----- DATASET EXCERPTS -----

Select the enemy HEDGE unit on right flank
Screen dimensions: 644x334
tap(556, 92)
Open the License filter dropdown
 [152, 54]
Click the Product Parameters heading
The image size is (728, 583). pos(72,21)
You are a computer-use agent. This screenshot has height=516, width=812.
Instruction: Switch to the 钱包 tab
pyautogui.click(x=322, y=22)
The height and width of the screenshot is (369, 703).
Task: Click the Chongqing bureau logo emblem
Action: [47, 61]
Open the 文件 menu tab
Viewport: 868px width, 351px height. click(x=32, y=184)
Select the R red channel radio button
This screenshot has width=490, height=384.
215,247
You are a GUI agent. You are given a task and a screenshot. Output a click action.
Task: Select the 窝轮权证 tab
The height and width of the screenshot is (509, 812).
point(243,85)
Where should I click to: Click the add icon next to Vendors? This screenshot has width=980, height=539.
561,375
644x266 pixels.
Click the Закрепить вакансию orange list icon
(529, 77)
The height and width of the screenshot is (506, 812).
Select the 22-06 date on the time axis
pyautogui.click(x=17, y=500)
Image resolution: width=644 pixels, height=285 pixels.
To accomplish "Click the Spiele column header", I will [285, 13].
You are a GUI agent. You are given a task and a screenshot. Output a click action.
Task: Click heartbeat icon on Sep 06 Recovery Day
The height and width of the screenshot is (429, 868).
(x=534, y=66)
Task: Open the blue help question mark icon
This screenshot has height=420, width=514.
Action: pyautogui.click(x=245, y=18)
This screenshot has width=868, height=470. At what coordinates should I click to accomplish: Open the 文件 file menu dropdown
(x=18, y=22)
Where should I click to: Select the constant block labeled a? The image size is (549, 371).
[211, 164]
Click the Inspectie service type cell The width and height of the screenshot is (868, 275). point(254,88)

-----

## EXERCISE BRIEF
Word for word, repeat each entry shown above.

## EXERCISE RESULT
Select the enemy HEDGE unit on right flank
Screen dimensions: 644x334
tap(556, 92)
Open the License filter dropdown
 [152, 54]
Click the Product Parameters heading
The image size is (728, 583). pos(72,21)
You are a computer-use agent. This screenshot has height=516, width=812.
Instruction: Switch to the 钱包 tab
pyautogui.click(x=322, y=22)
The height and width of the screenshot is (369, 703).
Task: Click the Chongqing bureau logo emblem
Action: [47, 61]
Open the 文件 menu tab
Viewport: 868px width, 351px height. click(x=32, y=184)
Select the R red channel radio button
This screenshot has width=490, height=384.
215,247
You are a GUI agent. You are given a task and a screenshot. Output a click action.
Task: Select the 窝轮权证 tab
The height and width of the screenshot is (509, 812).
point(243,85)
Where should I click to: Click the add icon next to Vendors? This screenshot has width=980, height=539.
561,375
644x266 pixels.
Click the Закрепить вакансию orange list icon
(529, 77)
The height and width of the screenshot is (506, 812).
Select the 22-06 date on the time axis
pyautogui.click(x=17, y=500)
Image resolution: width=644 pixels, height=285 pixels.
To accomplish "Click the Spiele column header", I will [285, 13].
You are a GUI agent. You are given a task and a screenshot. Output a click action.
Task: Click heartbeat icon on Sep 06 Recovery Day
The height and width of the screenshot is (429, 868).
(x=534, y=66)
Task: Open the blue help question mark icon
This screenshot has height=420, width=514.
Action: pyautogui.click(x=245, y=18)
This screenshot has width=868, height=470. At what coordinates should I click to accomplish: Open the 文件 file menu dropdown
(x=18, y=22)
Where should I click to: Select the constant block labeled a? The image size is (549, 371).
[211, 164]
Click the Inspectie service type cell The width and height of the screenshot is (868, 275). point(254,88)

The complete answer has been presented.